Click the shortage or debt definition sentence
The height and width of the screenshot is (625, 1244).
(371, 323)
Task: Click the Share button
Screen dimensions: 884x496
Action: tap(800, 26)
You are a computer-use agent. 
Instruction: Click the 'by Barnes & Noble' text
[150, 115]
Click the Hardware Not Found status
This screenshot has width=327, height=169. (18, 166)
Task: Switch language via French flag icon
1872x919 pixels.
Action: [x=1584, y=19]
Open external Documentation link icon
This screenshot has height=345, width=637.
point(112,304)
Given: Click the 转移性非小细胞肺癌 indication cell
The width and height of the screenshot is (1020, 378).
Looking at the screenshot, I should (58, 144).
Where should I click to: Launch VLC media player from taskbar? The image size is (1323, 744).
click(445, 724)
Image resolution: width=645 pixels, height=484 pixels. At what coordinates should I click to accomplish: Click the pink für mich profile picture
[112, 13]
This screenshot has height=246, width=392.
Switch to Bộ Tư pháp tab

» **Try it**
Up to the line containing "1872x919 pixels.", skip everything; from that line through the last line above, return each line exactly.

» **Answer space**
1872x919 pixels.
Action: [x=1584, y=19]
Open external Documentation link icon
This screenshot has height=345, width=637.
point(112,304)
Given: Click the 转移性非小细胞肺癌 indication cell
The width and height of the screenshot is (1020, 378).
Looking at the screenshot, I should (58, 144).
Where should I click to: Launch VLC media player from taskbar? The image size is (1323, 744).
click(445, 724)
Image resolution: width=645 pixels, height=484 pixels. At what coordinates should I click to accomplish: Click the pink für mich profile picture
[112, 13]
This screenshot has height=246, width=392.
Switch to Bộ Tư pháp tab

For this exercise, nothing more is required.